Vector optimization

Vector optimization is a subarea of mathematical optimization where optimization problems with a vector-valued objective functions are optimized with respect to a given partial ordering and subject to certain constraints. A multi-objective optimization problem is a special case of a vector optimization problem: The objective space is the finite dimensional Euclidean space partially ordered by the component-wise "less than or equal to" ordering.

Problem formulation

In mathematical terms, a vector optimization problem can be written as:

C\operatorname{-}\min_{x \in S} f(x)

where $f: X \to Z$ for a partially ordered vector space $Z$ . The partial ordering is induced by a cone $C \subseteq Z$ . $X$ is an arbitrary set and $S \subseteq X$ is called the feasible set.

Solution concepts

There are different minimality notions, among them:

$\bar{x} \in S$ is a weakly efficient point (weak minimizer) if for every $x \in S$ one has $f(x) - f(\bar{x}) \not\in -\operatorname{int} C$ .
$\bar{x} \in S$ is an efficient point (minimizer) if for every $x \in S$ one has $f(x) - f(\bar{x}) \not\in -C \backslash \{0\}$ .

▶ _Records provided_
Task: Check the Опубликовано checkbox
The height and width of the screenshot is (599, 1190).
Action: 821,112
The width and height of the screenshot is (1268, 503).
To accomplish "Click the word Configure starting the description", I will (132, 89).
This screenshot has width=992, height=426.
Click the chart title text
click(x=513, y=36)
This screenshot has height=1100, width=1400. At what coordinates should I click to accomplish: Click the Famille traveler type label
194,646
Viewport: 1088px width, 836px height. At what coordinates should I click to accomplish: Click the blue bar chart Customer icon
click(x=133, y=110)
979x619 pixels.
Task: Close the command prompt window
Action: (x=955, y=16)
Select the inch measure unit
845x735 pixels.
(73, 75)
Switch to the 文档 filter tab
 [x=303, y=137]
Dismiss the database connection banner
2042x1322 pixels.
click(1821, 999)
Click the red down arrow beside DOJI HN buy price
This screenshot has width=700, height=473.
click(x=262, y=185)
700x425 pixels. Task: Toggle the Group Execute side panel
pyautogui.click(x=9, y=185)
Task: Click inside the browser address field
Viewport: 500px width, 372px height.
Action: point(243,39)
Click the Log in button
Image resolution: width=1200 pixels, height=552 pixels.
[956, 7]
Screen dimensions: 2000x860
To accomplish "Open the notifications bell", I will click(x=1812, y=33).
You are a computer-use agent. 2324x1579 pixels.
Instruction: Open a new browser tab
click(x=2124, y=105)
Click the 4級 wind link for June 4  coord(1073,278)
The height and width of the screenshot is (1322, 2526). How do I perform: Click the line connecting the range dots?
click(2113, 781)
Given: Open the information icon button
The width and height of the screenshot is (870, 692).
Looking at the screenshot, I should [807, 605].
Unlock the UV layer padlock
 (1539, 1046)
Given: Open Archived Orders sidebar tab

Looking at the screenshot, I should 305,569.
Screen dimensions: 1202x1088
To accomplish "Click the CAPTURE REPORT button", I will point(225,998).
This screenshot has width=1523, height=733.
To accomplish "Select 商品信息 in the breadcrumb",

▶ _Problem_
From the vector optimization text, reproduce the passage that begins at the words "In mathematical terms, a" and stops after "the feasible set.".

▶ _Response for this exercise_
In mathematical terms, a vector optimization problem can be written as:

C\operatorname{-}\min_{x \in S} f(x)

where $f: X \to Z$ for a partially ordered vector space $Z$ . The partial ordering is induced by a cone $C \subseteq Z$ . $X$ is an arbitrary set and $S \subseteq X$ is called the feasible set.